Restent les méthodes plus humaines : ingénierie sociale et psychologique pour trouver les mots de passe des clés de chiffrement/déchiffrement, interrogatoires pour récupérer les accès des criminels, infiltration dans les espaces de communications… Mais ces approches très formelles et connues ne semblent pas être suffisantes pour les services européens de répressions de la cybercriminalité. D'où la volonté affichée dans le rapport de créer des partenariats publics/privés à des fins de "contournement" du chiffrement. Contourner le chiffrement ? Avec l'aide d'entreprises pivées ? Que cela signifie-t-il ?



Google, Facebook ou autres pourraient affaiblir de manière ciblée ou plus large la sécurité des terminaux ou des logiciels de certaines personnes

Failles et logiciels malveillants informatiques à vendre

Les partenariats public-privé dans le cas du contournement du chiffrement des communications sont, pour Jef Mathiot, dans le cadre de la sécurité informatique, une voie vers le piratage légal : "Si l'on veut contourner le chiffrement au lieu d'essayer de le casser, le plus simple est de pirater les terminaux, puisque l'on accède à ce moment là aux données en clair. Il y a deux catégories d'entreprises dans ce domaine. La première catégorie a comme métier de pirater légalement des serveurs ou des appareils. Ce sont en général des sociétés qui acquièrent des vulnérabilités informatiques par de la recherche interne ou en les achetant pour ensuite casser la sécurité des appareils ou des logiciels. C'est ce qu'on a vu avec le FBI et Apple, ou finalement, le FBI s'est tourné vers une société privée pour accéder à l'Iphone du tueur de San Bernadino. La deuxième catégorie qui pourrait collaborer avec les forces de l'ordre, ce ne sont pas des entreprises spécialisées en sécurité informatique ou en piratage, ce sont des fournisseurs de services, type Google, Facebook ou autres qui pourraient affaiblir de manière ciblée ou plus large la sécurité des terminaux ou des logiciels de certaines personnes."

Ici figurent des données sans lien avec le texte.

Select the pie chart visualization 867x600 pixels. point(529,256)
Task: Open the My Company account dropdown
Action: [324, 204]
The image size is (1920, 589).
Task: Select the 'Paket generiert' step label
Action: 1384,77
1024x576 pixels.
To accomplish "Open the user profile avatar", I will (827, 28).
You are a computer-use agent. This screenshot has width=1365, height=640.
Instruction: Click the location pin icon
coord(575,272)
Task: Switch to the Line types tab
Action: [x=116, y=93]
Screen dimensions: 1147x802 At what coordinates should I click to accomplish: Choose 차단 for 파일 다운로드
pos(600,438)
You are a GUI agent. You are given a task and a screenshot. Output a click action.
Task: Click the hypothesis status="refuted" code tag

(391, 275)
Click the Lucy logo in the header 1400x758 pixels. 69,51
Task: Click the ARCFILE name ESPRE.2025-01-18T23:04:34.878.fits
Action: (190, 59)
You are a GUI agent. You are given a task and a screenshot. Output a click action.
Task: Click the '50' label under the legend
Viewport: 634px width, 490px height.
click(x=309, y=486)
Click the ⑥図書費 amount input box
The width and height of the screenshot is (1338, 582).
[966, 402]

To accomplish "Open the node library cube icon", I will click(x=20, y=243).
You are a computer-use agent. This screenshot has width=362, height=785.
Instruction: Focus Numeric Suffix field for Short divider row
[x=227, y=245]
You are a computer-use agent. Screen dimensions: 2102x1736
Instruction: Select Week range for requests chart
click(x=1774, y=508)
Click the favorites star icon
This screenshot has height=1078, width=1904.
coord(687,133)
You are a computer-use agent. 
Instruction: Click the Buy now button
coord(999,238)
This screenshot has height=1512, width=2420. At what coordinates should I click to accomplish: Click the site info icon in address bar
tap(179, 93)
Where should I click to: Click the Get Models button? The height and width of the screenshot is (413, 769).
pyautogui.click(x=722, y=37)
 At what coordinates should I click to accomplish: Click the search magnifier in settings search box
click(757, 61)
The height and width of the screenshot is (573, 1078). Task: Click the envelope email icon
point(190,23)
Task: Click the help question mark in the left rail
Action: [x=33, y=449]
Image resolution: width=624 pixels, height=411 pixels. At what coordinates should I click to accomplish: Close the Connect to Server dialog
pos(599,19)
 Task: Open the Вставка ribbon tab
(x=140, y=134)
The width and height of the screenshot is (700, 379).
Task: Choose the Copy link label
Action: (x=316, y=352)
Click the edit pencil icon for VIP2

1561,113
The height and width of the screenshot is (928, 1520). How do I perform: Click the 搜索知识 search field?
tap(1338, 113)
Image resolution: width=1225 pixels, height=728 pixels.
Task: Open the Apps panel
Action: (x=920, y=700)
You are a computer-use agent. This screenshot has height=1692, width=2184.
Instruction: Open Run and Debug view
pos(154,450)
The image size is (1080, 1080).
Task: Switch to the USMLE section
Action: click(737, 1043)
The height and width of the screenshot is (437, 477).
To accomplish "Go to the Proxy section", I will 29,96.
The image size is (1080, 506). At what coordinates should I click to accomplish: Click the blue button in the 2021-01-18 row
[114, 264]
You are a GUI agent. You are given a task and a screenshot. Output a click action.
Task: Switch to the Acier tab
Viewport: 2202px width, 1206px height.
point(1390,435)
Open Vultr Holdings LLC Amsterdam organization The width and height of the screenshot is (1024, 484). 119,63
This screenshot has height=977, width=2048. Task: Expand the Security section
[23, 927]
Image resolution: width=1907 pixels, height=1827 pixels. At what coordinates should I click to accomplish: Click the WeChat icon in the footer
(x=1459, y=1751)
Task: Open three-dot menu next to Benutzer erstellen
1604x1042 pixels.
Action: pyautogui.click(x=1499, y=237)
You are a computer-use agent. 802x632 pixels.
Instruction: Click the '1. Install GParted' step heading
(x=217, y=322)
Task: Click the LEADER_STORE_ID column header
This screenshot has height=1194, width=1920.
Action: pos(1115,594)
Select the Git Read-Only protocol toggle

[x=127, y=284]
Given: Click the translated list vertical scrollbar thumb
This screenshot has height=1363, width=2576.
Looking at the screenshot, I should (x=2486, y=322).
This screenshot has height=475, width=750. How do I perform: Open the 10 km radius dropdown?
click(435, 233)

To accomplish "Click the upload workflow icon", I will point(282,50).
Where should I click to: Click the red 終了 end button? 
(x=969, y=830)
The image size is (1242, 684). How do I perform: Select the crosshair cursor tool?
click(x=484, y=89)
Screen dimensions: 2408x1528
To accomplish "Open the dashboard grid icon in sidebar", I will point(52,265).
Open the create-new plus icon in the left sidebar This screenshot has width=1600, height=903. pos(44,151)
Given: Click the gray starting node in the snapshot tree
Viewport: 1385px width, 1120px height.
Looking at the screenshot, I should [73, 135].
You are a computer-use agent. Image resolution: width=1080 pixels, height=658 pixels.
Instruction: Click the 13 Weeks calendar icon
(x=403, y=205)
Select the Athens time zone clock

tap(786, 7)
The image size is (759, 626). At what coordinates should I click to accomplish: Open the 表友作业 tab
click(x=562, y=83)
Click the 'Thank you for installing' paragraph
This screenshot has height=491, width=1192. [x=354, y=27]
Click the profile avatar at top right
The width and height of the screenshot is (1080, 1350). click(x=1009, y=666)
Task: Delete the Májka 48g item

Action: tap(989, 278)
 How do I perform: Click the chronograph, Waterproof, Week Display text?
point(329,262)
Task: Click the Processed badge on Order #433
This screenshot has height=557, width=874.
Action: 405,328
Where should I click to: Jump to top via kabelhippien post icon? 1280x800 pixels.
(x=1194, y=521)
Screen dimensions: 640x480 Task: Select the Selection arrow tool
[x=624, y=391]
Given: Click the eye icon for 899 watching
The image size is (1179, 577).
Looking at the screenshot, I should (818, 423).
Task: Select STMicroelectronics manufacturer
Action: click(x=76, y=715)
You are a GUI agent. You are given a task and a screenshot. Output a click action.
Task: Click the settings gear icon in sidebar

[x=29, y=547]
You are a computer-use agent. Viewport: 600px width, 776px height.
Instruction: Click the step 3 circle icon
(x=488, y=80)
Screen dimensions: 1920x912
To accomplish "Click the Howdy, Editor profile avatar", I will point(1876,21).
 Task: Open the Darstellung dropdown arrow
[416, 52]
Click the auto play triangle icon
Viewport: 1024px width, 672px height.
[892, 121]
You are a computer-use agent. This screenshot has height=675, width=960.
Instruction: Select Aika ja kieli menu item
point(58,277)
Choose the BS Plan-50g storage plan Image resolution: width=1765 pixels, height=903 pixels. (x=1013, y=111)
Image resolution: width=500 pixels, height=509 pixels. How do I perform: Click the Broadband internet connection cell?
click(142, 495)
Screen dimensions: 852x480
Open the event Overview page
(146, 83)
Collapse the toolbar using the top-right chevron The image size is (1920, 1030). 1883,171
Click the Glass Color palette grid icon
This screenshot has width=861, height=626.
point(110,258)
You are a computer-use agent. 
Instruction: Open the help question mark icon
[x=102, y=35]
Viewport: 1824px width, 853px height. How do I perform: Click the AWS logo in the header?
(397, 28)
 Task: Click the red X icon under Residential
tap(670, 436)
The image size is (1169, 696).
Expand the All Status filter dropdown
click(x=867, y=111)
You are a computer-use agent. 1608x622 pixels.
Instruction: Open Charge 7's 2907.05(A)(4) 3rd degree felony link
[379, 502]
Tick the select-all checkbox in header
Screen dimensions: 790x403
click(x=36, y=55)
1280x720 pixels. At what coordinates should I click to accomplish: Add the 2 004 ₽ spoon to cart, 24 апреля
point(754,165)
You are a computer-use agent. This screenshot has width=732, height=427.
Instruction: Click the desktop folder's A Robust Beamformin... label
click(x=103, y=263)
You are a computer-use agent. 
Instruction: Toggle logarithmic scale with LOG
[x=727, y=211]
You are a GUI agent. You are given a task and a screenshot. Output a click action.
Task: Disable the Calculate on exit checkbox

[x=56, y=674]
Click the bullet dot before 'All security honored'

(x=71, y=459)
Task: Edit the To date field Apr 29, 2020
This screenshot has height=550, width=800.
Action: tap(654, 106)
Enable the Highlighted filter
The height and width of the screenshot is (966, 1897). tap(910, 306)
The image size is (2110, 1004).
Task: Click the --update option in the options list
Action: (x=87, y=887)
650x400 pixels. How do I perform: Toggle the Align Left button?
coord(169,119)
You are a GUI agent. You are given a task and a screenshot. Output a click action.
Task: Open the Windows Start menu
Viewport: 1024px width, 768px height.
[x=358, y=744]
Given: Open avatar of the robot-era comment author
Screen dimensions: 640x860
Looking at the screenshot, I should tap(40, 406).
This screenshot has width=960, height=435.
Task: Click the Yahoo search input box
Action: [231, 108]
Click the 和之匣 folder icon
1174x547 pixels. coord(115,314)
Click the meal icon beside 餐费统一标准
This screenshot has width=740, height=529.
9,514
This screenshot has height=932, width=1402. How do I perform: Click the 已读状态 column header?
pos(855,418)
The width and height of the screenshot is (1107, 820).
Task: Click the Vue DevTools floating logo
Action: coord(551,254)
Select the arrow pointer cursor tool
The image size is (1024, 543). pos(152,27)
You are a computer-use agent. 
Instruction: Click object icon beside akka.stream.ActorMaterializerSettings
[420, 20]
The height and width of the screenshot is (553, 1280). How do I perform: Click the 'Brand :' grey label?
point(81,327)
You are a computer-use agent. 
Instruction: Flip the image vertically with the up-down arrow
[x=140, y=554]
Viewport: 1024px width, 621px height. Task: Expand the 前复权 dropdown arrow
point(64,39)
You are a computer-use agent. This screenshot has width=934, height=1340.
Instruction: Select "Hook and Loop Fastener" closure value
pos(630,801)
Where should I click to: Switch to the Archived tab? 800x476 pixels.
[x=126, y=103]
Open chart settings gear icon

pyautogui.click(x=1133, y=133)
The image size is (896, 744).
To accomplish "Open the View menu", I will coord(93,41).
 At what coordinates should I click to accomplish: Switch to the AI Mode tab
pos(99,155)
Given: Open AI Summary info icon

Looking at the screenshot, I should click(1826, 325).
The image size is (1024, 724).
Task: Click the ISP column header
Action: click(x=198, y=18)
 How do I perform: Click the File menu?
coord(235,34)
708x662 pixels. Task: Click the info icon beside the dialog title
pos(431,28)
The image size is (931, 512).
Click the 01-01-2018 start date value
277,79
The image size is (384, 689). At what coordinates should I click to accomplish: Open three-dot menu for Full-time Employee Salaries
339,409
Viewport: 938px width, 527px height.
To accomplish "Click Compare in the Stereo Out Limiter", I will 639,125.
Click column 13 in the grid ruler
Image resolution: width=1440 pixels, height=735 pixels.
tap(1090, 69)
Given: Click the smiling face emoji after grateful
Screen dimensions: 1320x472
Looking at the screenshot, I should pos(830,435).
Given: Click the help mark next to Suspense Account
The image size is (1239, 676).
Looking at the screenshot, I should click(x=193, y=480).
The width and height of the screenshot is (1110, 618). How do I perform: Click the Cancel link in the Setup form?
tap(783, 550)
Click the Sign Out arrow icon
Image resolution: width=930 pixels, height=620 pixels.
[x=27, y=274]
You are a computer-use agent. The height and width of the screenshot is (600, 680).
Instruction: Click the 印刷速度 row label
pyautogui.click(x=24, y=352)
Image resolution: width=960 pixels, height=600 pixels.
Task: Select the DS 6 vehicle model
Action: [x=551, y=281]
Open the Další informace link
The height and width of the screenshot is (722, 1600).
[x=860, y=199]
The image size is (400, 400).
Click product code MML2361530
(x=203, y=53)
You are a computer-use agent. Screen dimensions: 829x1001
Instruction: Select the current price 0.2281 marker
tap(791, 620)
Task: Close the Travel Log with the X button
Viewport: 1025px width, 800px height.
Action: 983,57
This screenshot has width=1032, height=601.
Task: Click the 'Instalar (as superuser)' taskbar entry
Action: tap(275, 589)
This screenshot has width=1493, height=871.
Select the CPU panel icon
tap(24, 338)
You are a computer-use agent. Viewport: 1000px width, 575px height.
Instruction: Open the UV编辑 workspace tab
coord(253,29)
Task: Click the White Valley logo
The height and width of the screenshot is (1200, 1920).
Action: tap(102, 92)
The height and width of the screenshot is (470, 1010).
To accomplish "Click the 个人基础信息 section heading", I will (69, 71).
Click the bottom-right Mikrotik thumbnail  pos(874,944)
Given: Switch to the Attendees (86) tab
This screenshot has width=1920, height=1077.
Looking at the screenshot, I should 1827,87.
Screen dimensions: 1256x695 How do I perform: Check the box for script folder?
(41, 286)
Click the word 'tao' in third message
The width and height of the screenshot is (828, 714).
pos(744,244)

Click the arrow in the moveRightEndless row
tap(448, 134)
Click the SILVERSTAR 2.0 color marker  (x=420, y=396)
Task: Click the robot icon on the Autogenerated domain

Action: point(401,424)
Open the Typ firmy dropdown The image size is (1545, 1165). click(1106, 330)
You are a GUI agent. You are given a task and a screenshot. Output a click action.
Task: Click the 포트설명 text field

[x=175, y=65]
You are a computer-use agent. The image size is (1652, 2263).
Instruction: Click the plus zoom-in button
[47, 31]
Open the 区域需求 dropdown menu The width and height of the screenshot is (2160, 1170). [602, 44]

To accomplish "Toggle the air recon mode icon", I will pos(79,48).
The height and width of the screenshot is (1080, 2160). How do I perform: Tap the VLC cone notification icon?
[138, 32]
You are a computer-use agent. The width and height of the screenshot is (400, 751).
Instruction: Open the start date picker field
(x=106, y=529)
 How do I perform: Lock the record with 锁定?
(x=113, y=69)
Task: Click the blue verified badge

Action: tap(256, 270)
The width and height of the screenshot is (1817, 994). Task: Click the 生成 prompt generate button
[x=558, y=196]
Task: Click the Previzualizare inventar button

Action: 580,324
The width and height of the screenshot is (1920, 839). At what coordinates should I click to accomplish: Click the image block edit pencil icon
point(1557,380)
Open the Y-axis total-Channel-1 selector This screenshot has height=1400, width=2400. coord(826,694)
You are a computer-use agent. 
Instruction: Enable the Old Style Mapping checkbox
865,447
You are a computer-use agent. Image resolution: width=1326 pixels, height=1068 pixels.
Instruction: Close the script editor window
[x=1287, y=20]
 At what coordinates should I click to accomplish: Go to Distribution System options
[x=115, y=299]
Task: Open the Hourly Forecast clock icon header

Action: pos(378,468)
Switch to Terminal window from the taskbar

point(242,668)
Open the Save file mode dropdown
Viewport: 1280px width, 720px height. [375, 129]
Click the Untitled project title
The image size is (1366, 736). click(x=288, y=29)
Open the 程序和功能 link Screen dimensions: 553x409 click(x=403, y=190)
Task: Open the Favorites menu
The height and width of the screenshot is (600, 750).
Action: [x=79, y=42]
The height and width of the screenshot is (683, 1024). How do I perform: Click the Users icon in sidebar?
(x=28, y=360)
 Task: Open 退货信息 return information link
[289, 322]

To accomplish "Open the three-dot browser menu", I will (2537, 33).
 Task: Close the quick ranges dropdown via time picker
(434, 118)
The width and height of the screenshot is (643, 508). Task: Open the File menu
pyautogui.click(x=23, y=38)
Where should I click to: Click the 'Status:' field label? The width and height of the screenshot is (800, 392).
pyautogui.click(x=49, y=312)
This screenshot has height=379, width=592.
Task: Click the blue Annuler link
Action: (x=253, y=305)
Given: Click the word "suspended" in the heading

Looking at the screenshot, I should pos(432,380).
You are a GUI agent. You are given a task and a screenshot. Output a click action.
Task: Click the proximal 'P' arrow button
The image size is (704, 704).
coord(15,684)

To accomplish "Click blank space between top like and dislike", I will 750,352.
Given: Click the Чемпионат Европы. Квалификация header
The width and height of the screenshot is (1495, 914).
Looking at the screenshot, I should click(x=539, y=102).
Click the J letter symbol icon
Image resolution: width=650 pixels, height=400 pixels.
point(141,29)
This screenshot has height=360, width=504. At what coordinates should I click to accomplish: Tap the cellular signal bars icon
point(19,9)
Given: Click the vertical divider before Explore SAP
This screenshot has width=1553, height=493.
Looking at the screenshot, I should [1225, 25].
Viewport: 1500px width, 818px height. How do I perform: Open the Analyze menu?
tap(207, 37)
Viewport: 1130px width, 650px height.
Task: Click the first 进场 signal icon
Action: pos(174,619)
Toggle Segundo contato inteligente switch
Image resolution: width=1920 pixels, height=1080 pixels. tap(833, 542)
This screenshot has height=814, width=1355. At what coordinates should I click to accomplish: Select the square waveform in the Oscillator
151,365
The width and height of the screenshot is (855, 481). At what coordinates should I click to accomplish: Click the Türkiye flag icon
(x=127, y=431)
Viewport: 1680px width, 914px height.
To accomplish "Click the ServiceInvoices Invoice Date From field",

Le chiffrement est un lien collectif, pas un bien individuel et égoïste comme certains de ses détracteurs le présentent.

L'Europe est en passe de vouloir réaliser une opération très contradictoire qui pourrait poser de nombreux problèmes à plusieurs niveaux. Vouloir préserver, voire renforcer la sécurité des données circulant sur Internet par le chiffrement et dans le même temps affaiblir cette garantie de confidentialité via une industrialisation du piratage par des entreprises spécialisées est parfaitement dichotomique et dangereux pour le spécialiste en sécurité informatique : "Le risque que des gouvernements par le biais de leurs forces de l'ordre disposent de moyens extrêment étendus pour écouter les échanges professionnels, personnels des citoyens, ouvre la porte à des abus en tout genre, que ce soit dans des régimes démocratiques ou un peu plus autoritaires. Il y a un  risque sur les libertés individuelles, et pas seulement pour les professions protégées, cela touche tout un chacun, comme les activistes, syndicalistes, lanceurs d'alerte, etc. Mais il y a aussi un risque auquel on pense moins facilement qui est celui de la relation de confiance qui pèse sur les fournisseurs de service et leurs utilisateurs. Le fait de contourner facilement le chiffrement en impliquant des opérateurs privés avec les forces de police risque de briser la confiance les utilisateurs envers ces opérateurs et de les inciter à se tourner vers d'autres services, qui seront paradoxalement moins sécurisés."


La lutte contre la cybercriminalité en Europe, en passant par le contournement de la sécurité obtenue par le chiffrement semble glisser vers la surveillance légale des communications, avec un biais que Jef Mathiot souligne en conclusion : "Le chiffrement est souvent présenté comme quelque chose de tourné vers l'individu, or la confidentialité des échanges c'est aussi et surtout pouvoir choisir avec qui je vais pouvoir discuter et de quel sujet, c'est de ce point de vue là avant tout une liberté collective. Le chiffrement est un lien collectif, pas un bien individuel et égoïste comme certains de ses  détracteurs le présentent."